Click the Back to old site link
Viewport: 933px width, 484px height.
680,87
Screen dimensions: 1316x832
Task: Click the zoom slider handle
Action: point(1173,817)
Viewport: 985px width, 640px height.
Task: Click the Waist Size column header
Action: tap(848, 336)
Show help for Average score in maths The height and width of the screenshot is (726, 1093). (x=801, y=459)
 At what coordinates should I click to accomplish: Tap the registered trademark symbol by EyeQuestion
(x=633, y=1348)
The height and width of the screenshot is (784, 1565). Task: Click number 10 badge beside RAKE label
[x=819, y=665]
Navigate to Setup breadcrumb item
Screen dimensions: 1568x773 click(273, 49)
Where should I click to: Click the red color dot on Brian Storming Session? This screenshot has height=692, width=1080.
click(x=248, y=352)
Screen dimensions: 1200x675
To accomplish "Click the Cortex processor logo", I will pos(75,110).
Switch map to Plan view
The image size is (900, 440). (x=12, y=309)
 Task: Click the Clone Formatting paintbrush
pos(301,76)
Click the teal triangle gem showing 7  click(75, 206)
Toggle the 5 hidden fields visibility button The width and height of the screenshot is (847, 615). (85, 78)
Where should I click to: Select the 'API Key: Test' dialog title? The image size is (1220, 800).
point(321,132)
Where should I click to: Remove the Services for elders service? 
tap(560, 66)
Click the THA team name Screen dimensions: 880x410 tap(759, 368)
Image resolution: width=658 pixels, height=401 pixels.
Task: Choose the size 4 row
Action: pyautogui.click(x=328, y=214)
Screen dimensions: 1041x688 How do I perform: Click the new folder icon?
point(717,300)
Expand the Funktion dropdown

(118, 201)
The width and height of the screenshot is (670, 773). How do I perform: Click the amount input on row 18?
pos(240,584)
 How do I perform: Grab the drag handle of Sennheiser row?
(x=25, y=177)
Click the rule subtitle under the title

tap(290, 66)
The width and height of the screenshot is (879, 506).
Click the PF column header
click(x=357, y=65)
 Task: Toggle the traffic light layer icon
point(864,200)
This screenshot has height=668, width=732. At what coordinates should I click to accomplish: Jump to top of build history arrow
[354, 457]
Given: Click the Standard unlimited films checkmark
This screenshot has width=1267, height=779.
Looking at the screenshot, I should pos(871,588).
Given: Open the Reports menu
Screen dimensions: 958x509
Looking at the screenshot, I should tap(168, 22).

================

Every entry should be printed again exactly as written.

Click the Back to old site link
Viewport: 933px width, 484px height.
680,87
Screen dimensions: 1316x832
Task: Click the zoom slider handle
Action: point(1173,817)
Viewport: 985px width, 640px height.
Task: Click the Waist Size column header
Action: tap(848, 336)
Show help for Average score in maths The height and width of the screenshot is (726, 1093). (x=801, y=459)
 At what coordinates should I click to accomplish: Tap the registered trademark symbol by EyeQuestion
(x=633, y=1348)
The height and width of the screenshot is (784, 1565). Task: Click number 10 badge beside RAKE label
[x=819, y=665]
Navigate to Setup breadcrumb item
Screen dimensions: 1568x773 click(273, 49)
Where should I click to: Click the red color dot on Brian Storming Session? This screenshot has height=692, width=1080.
click(x=248, y=352)
Screen dimensions: 1200x675
To accomplish "Click the Cortex processor logo", I will pos(75,110).
Switch map to Plan view
The image size is (900, 440). (x=12, y=309)
 Task: Click the Clone Formatting paintbrush
pos(301,76)
Click the teal triangle gem showing 7  click(75, 206)
Toggle the 5 hidden fields visibility button The width and height of the screenshot is (847, 615). (85, 78)
Where should I click to: Select the 'API Key: Test' dialog title? The image size is (1220, 800).
point(321,132)
Where should I click to: Remove the Services for elders service? 
tap(560, 66)
Click the THA team name Screen dimensions: 880x410 tap(759, 368)
Image resolution: width=658 pixels, height=401 pixels.
Task: Choose the size 4 row
Action: pyautogui.click(x=328, y=214)
Screen dimensions: 1041x688 How do I perform: Click the new folder icon?
point(717,300)
Expand the Funktion dropdown

(118, 201)
The width and height of the screenshot is (670, 773). How do I perform: Click the amount input on row 18?
pos(240,584)
 How do I perform: Grab the drag handle of Sennheiser row?
(x=25, y=177)
Click the rule subtitle under the title

tap(290, 66)
The width and height of the screenshot is (879, 506).
Click the PF column header
click(x=357, y=65)
 Task: Toggle the traffic light layer icon
point(864,200)
This screenshot has height=668, width=732. At what coordinates should I click to accomplish: Jump to top of build history arrow
[354, 457]
Given: Click the Standard unlimited films checkmark
This screenshot has width=1267, height=779.
Looking at the screenshot, I should pos(871,588).
Given: Open the Reports menu
Screen dimensions: 958x509
Looking at the screenshot, I should tap(168, 22).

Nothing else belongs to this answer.